The 50th Anniversary of National Hunting and Fishing Day is a good time to take stock

Anniversaries are always a good time to take stock. On Saturday, September 24, the 50th anniversary of the National Hunting and Fishing Day is commemorated. If it weren’t for two important conservation laws, there wouldn’t be much to celebrate outdoors today.

The Wildlife Restoration Act (Pittman-Robertson) was signed into law in 1937 and requires excise taxes from firearms and ammunition manufacturers on selected products to fund conservation. Congress added archery equipment to the mix 50 years ago. The Sport Fish Restoration Act (Dingell-Johnson) did the same thing for fishing gear, which came into existence in 1950. The two acts combined have done more for conservation and fish and game than one can fully comprehend .

In 1937, the Utah Division of Wildlife Resources invested Pittman-Robertson funds in what is now the Ogden Bay Waterfowl Management Area on the Great Salt Lake. That public land provides a tremendous amount of waterfowl habitat and a public hunting opportunity. The bar had been set high from the start, and a cascade of successes followed over the years. Earlier this year, funds from Pittman-Robertson paid for the acquisition of the 84-square-mile L-Bar ranch in northern New Mexico, which increased and quadrupled the size of the Game Department’s Marquez Wildlife Management Area. and New Mexico Fisheries, public land where Rocky Mountain elk, mule deer and Merriam’s wild turkey abound.
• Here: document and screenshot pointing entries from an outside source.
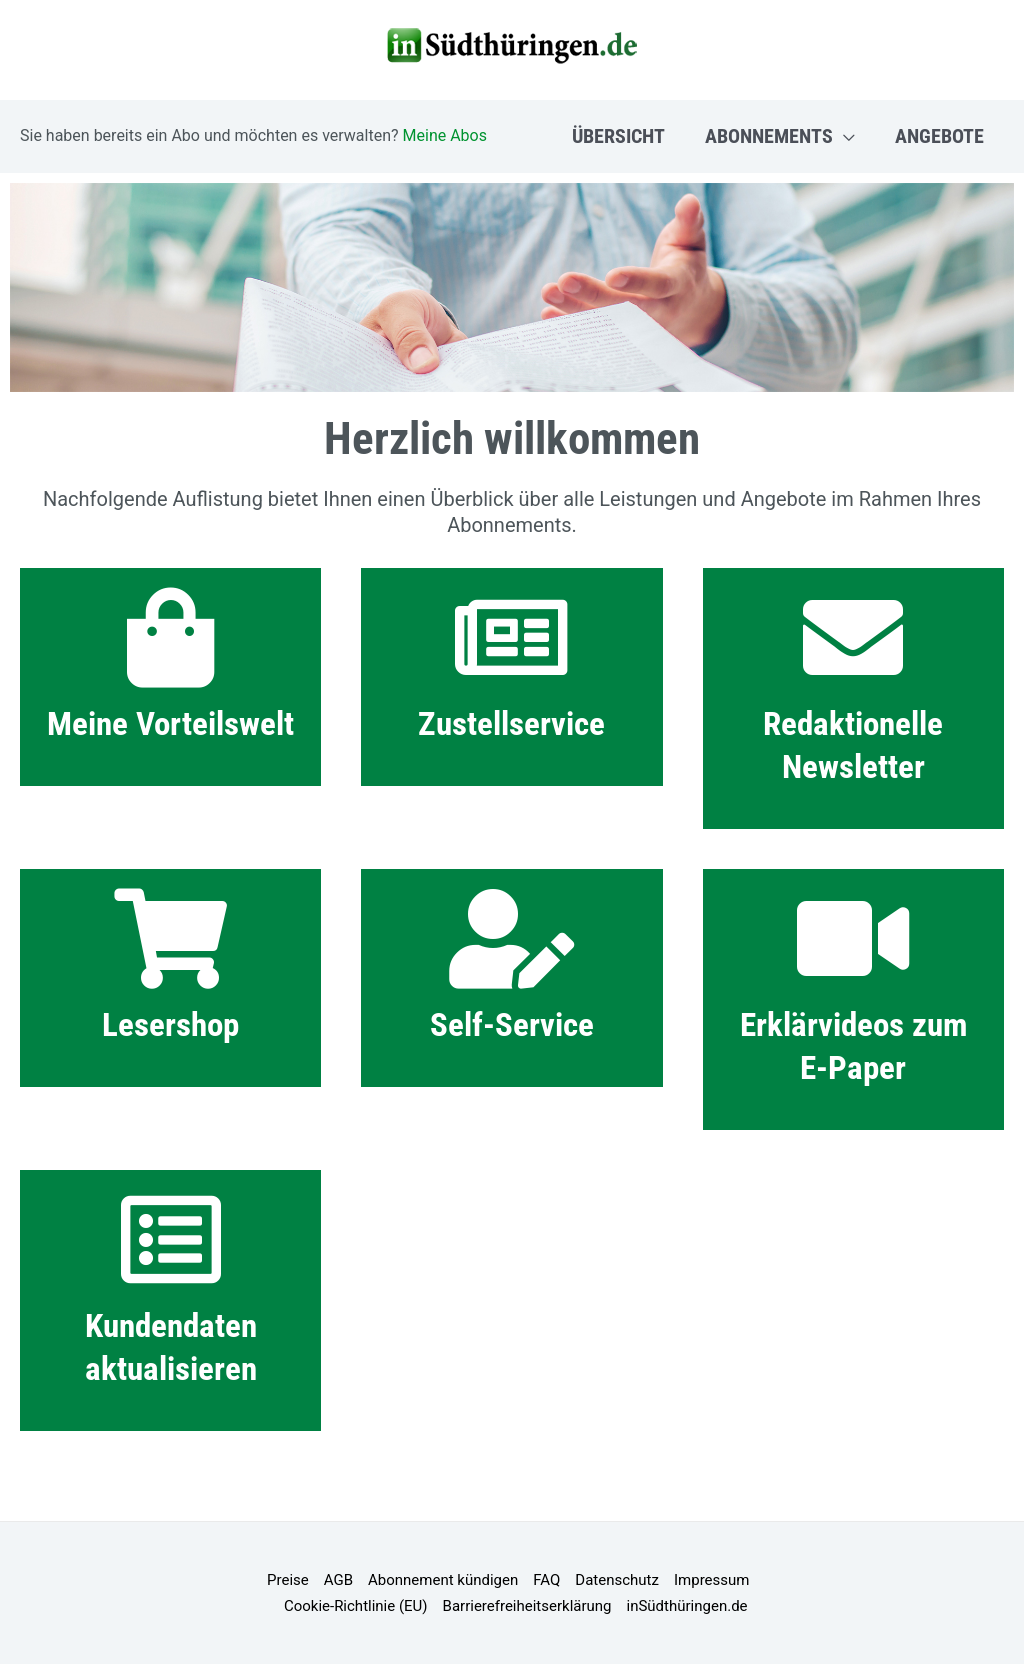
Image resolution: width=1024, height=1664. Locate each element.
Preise (288, 1580)
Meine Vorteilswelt (170, 723)
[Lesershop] (171, 939)
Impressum (711, 1580)
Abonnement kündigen (443, 1580)
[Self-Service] (512, 939)
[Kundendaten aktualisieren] (171, 1240)
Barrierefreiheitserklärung (527, 1606)
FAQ (546, 1580)
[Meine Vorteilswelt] (171, 638)
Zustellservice (511, 723)
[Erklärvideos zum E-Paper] (853, 939)
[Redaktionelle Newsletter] (853, 638)
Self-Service (512, 1024)
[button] (844, 136)
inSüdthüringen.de (687, 1606)
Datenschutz (617, 1580)
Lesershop (170, 1024)
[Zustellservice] (512, 638)
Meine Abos (445, 135)
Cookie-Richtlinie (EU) (356, 1606)
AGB (338, 1580)
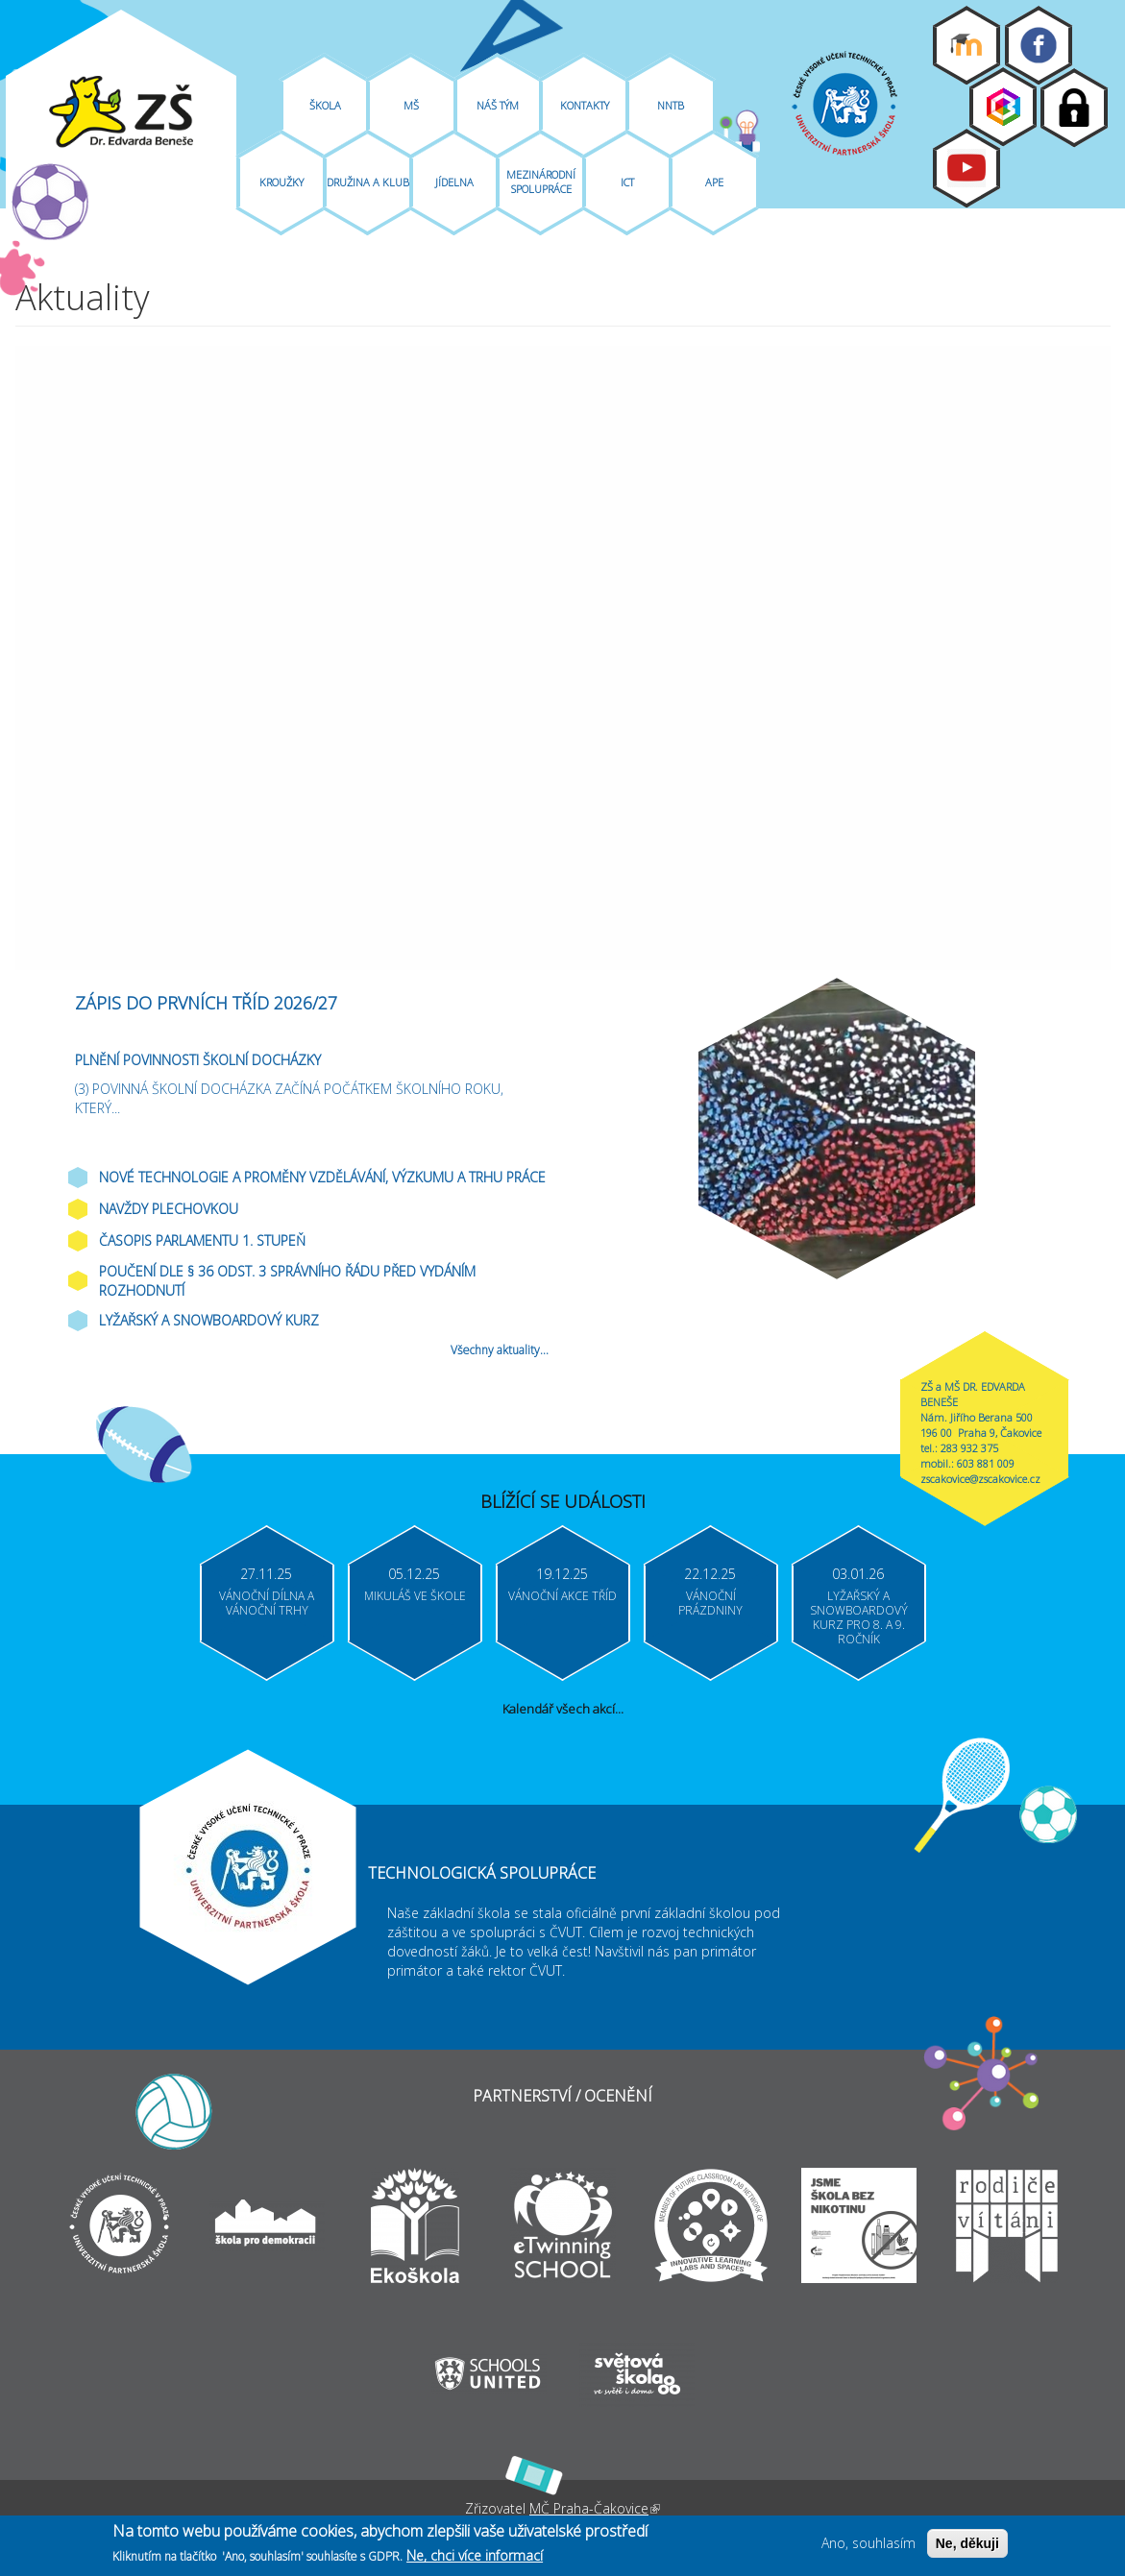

Among those bookend land purchases, Pittman-Robertson has provided the funds for state fish and wildlife agencies to acquire delta swamps in Mississippi, bayou in Arkansas, flooded timber in New York, prairie potholes and pheasant fields in the Great Plains, deer, grouse, and squirrel forests in the Midwest, all public wildlife management areas. In total, 36 million acres of wildlife habitat across the country, nearly the same size as Iowa, is managed for wildlife and public access by state fish and wildlife agencies.

Just a few decades ago, white-tailed deer were not such a common sight. Not true today. And consider this: moose have returned to several eastern states, Kentucky, Tennessee, Pennsylvania, Michigan, Wisconsin, and Arkansas. Virginia holds its first moose hunt starting next month, its first moose season in modern times.

Whether you like to poke holes in paper with a small-bore firearm, practice drawing your bow, shoot clays, or aim your rifle for your next big game hunt, public target shooting ranges are there for you, from Alaska. to Florida. In the past three years, more than 850 cookstoves were designed, built or operated with funding from Pittman-Robertson. A new range opened in Fairbanks last month and the newest celebrates its grand opening next week in Palm Beach, Florida.

On the fisheries side, Dingell-Johnson provides the funds necessary for day-to-day fisheries management operations at state agencies. Biologists need boats, fuel, nets, and specialized equipment to get the job done, to assess and manage fish populations in the wild.

Fish hatchery work is very labor intensive; In 2021 alone, 321 state fish hatcheries produced a billion fish from more than 75 sport fish species in public waters.

Let’s take a closer look at the work of hatcheries: 30 states raise largemouth bass; 23 states raise northern pike, pike, and muskie; 32 states raise walleye and sausage; 41 states raise rainbow, brook, brown, lake, golden and cutthroat trout; 21 states raise and stock white bass and striped bass. Dingell-Johnson pays for all this work.

And let’s not forget access for boaters and fishermen. Dingell-Johnson has funded 9,000 boat launches across the country. Other access projects are less conspicuous, such as roadside setbacks to access creeks. The largest event in competitive sport fishing, the Bassmaster Classic often centers on boat ramps paid for with Dingell-Johnson funds, maintained and operated by state wildlife agencies.

85-year partnership between state wildlife agencies, the U.S. Fish and Wildlife Service, and industry has produced major conservation successes that make National Fish and Game Day even more meaningful . Fishing weapons and the main hunting and target shooting tools are the currency of conservation. This year, $1.1 billion was available under Pittman-Robertson and $399 million under Dingell-Johnson.

I encourage you to take someone new or reconnect with friends and family, fish and hunt. Introduce them to the workings of nature and reacquaint yourself with the innocent wonder revealed in the eddies of a stream or the orange capillaries of first light breaking on the deer stand.